I understand as much as I can, regarding your sitch with SS21. And I am happy that he is at least in a day program where he has good care. One of the things we have around here is respite, which is a pocket of money which allows for support so that the parents can have a break from time to time.
There's an amazing quote from a man labeled with learning disabilities. He said to his workers at an institution: "Is it that I cannot learn, or that you cannot teach?" It is the belief of many and that understanding is growing, that everyone is entitled to and capable of independent living. The question is, was your SS21 dismissed because he could not be supported, or because they did not know how to deal with his outbursts? I mean, common... you guys haven't kicked him out of the house and sent him to an institution...
OTOH, regarding your W. I accept your defense of your W with respect to your SS21. I can appreciate where she is regarding trying to figure out how to care for herself right now, never mind the support (parental love) he needs and desires. Like any child who's parent(s) might "check out", they will feel the loss and will act out. I also applaud your stepping up to fill in the support during this time, as well as before.
I need to stress (and question) is his behaviour the same as it always has been? Or are you seeing a difference recently. And understand that behavioural changes with people who have autism is as normal as behavioural changes with people who do not have autism.
I'm sorry to push this, and while I would not consider myself anywhere near an expert, this has been a part of my life for pretty much as long as I remember, as I've said before. There is not a single case where an individual with an intellectual label cannot be supported appropriately outside the family home and outside an institution. Some parents and "professionals" sometimes just need to look a little further and a little deeper to see the value and opportunity. And then... like your W (and you to a certain extent)... the parents need to step up and step back and allow their children to move forward with their lives. Tough in a normal situation, sometimes moreso in the case of special needs, because of the overwhelming care requirements as the children are growing up in the times we have lived in, with respect to how we understand special needs.
If you wish me to stop talking about this, please let me know. I will honour that. I am just trying to help you (and eventually your wife) that there ARE solutions and support options for your SS21, even if they currently do not exist in PA or your specific area. IIRC, PA has a decent program and they are making great strides forward.

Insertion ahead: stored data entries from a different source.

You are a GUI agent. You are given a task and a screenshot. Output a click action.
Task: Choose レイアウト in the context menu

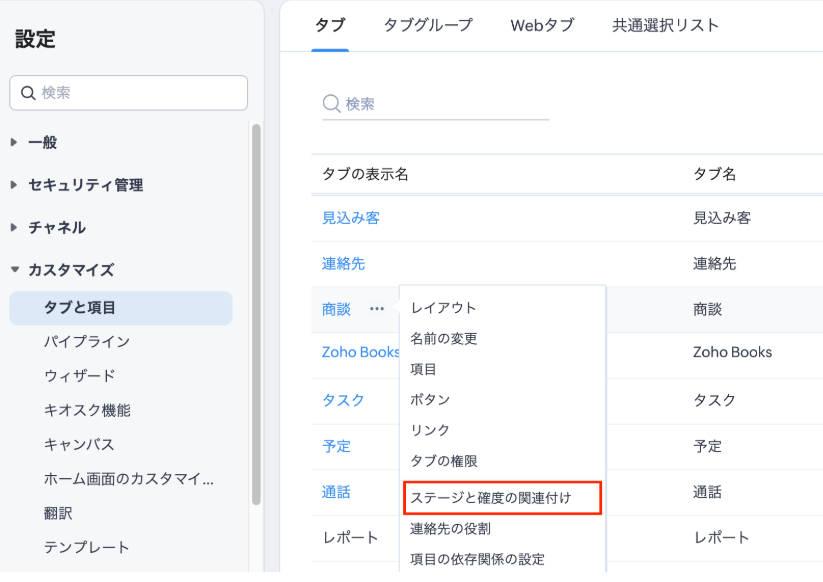click(x=444, y=308)
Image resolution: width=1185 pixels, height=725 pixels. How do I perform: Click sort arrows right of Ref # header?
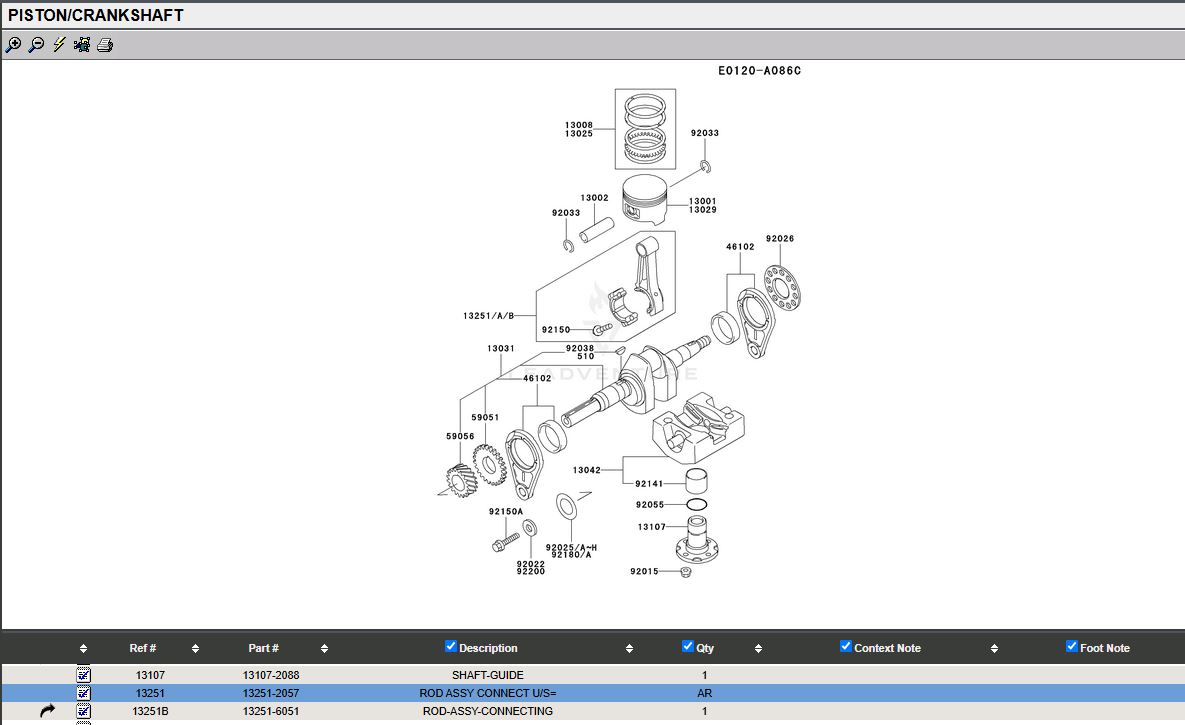195,649
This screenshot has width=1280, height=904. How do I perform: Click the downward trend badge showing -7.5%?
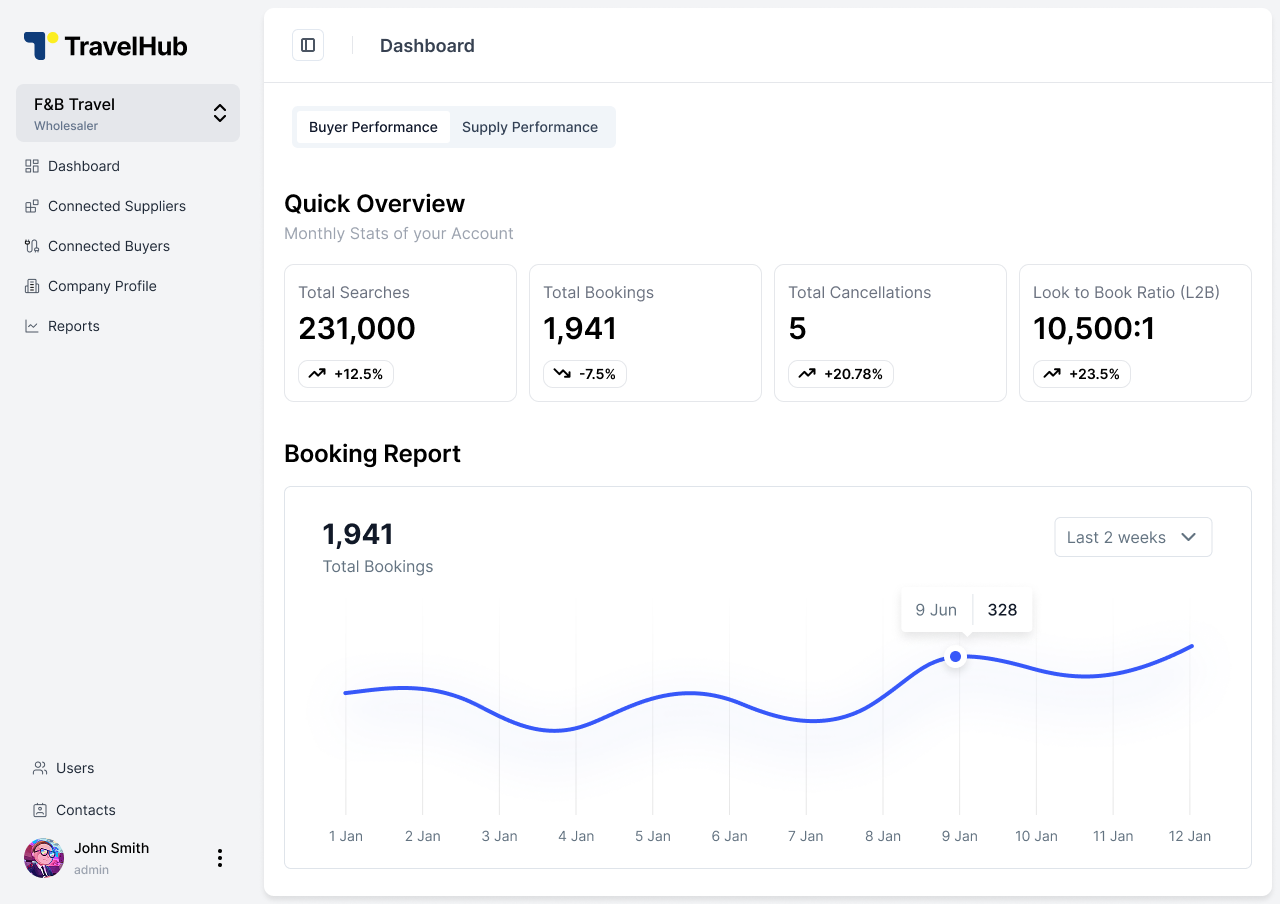pyautogui.click(x=584, y=373)
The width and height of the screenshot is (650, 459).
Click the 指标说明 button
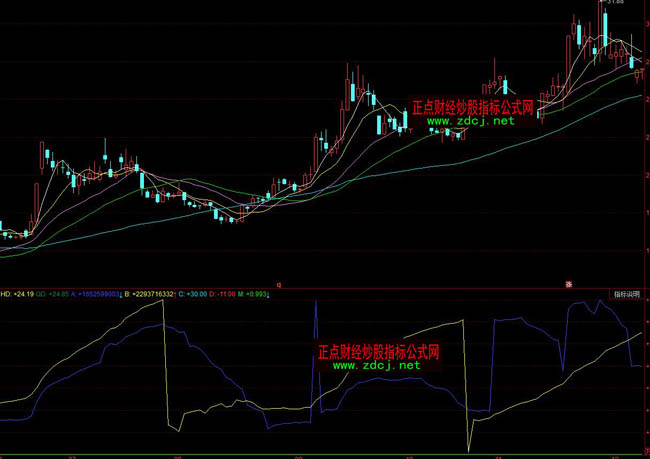click(x=626, y=295)
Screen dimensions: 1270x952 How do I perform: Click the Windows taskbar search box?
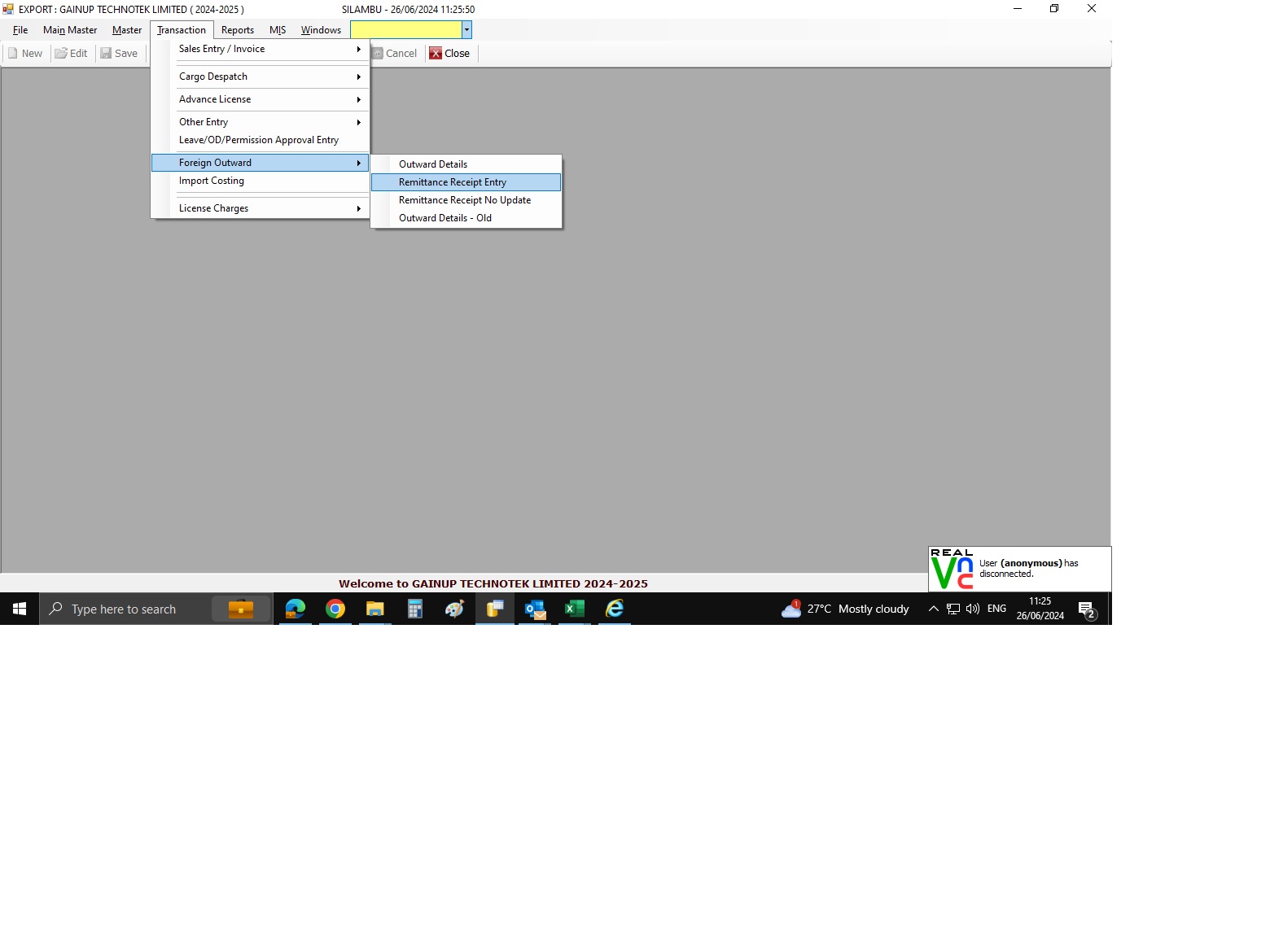click(124, 609)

In the mean time, a disrupted program (or as some may say, change in "routine") will affect anyone, and especially affects people who have autism. The outbursts and changes in behaviour may be related to your wife "checking out" or they could just be changes within the individual as an indicator that they are attempting to grow and become more independent or are looking for stimulation elsewhere.
Your W may never want to accept that your SS21 can receive "proper support" elsewhere, especially considering past track records. But with new information and resources and a team (we create "support networks" here) who is willing to help your SS21, he can have the supports he needs and reduce the pressures of the parents and family. And it is NOT a criticism of her parenting. Her response is "normal" and is witnessed on a fairly regular basis. It's whether she is open (how she receives the information, perhaps) to the new ideas of support.
Your SS21 needs a support network to move forward with his life... and your W (and you) needs that as well... Look into that and you may find exactly what he needs and is looking for. The support network is filled with people who range from those who can directly support him, as well as friends, family, and professionals... These people exist, so do programs that can help develop this for your SS21.